Assignment –
Word for word, give the records again, dropping any picture they hold.

• • • • • • •

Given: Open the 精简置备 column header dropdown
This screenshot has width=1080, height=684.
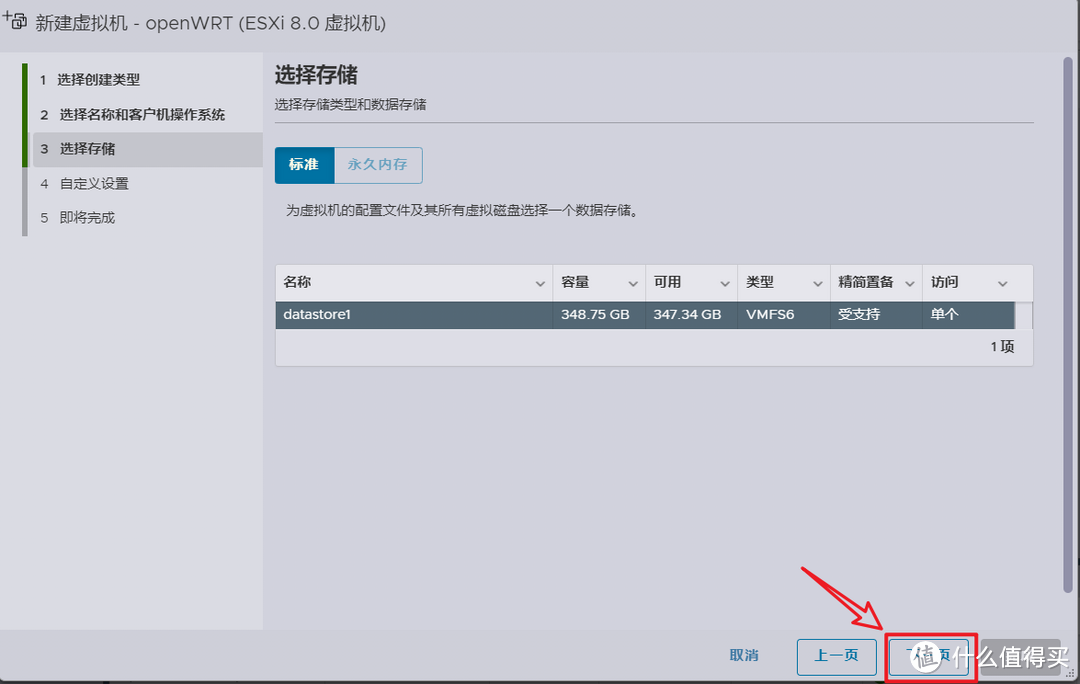Looking at the screenshot, I should coord(908,282).
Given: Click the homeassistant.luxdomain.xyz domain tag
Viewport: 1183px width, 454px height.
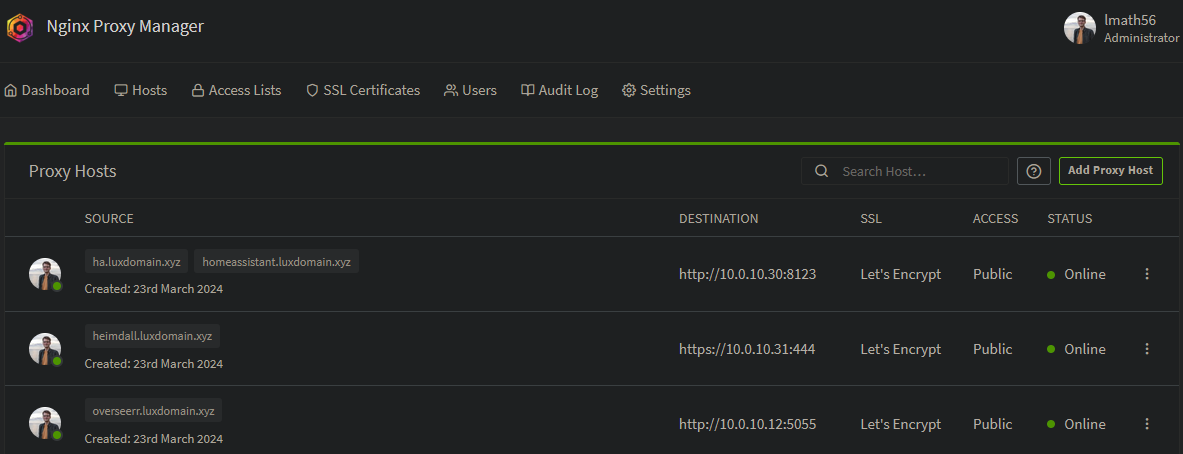Looking at the screenshot, I should pyautogui.click(x=276, y=262).
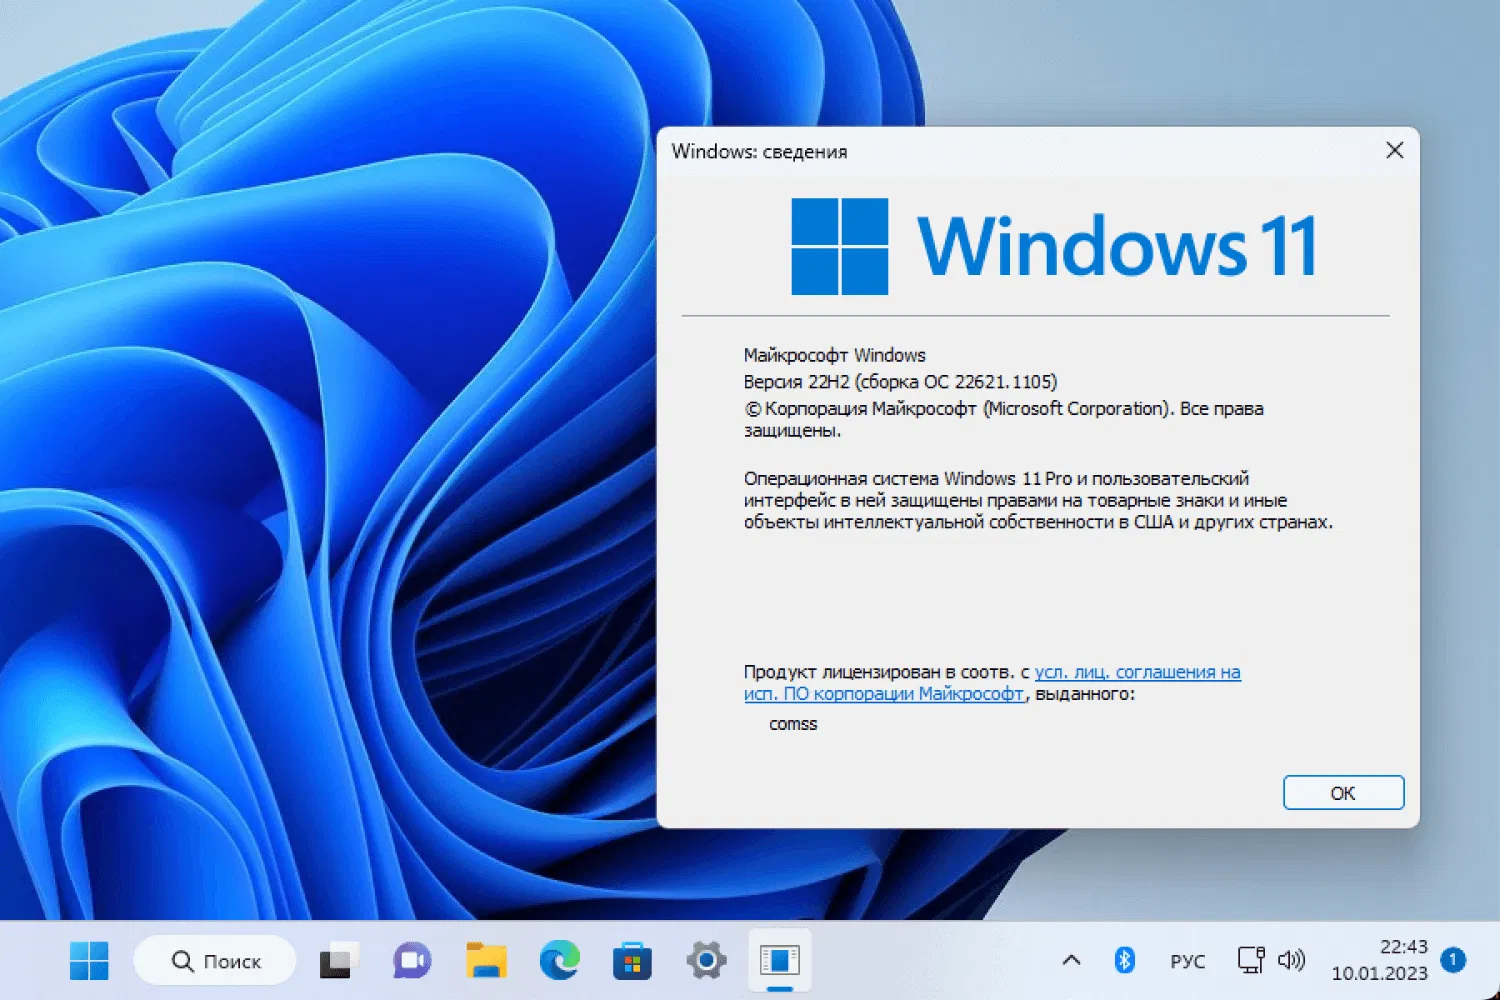Open the Chat app from taskbar
The image size is (1500, 1000).
pos(410,960)
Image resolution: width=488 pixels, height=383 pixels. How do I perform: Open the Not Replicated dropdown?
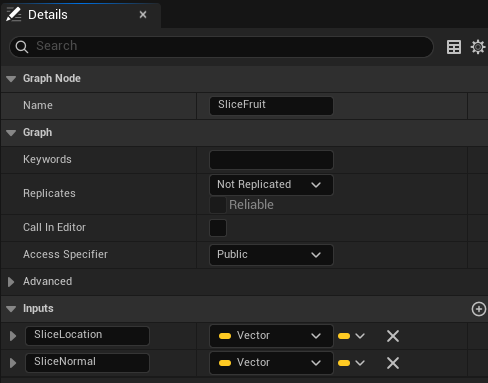click(x=271, y=185)
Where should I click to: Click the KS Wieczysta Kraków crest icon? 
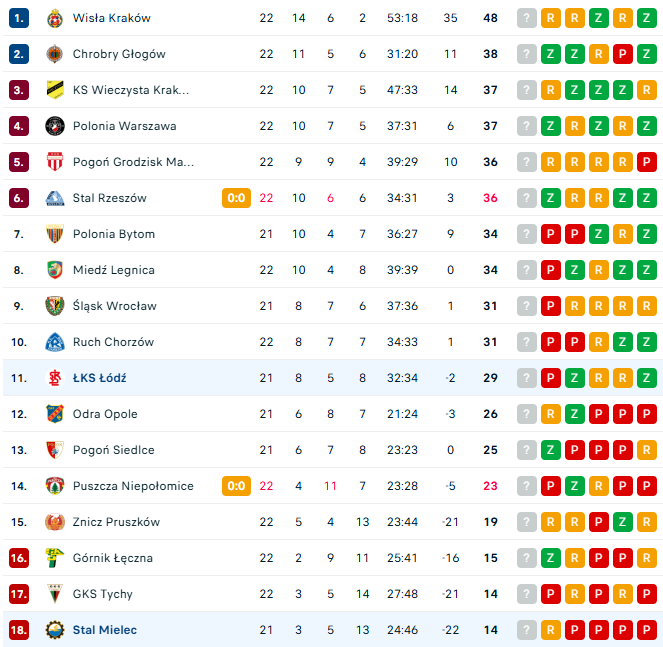[x=55, y=90]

• • • • • • •

Worked solution –
Given: Open the 精简置备 column header dropdown
This screenshot has width=1080, height=684.
Looking at the screenshot, I should coord(908,282).
Given: Click the homeassistant.luxdomain.xyz domain tag
Viewport: 1183px width, 454px height.
Looking at the screenshot, I should pyautogui.click(x=276, y=262).
Open the Chat app from taskbar
The image size is (1500, 1000).
pos(410,960)
Image resolution: width=488 pixels, height=383 pixels. How do I perform: Open the Not Replicated dropdown?
click(x=271, y=185)
Where should I click to: Click the KS Wieczysta Kraków crest icon? 
[x=55, y=90]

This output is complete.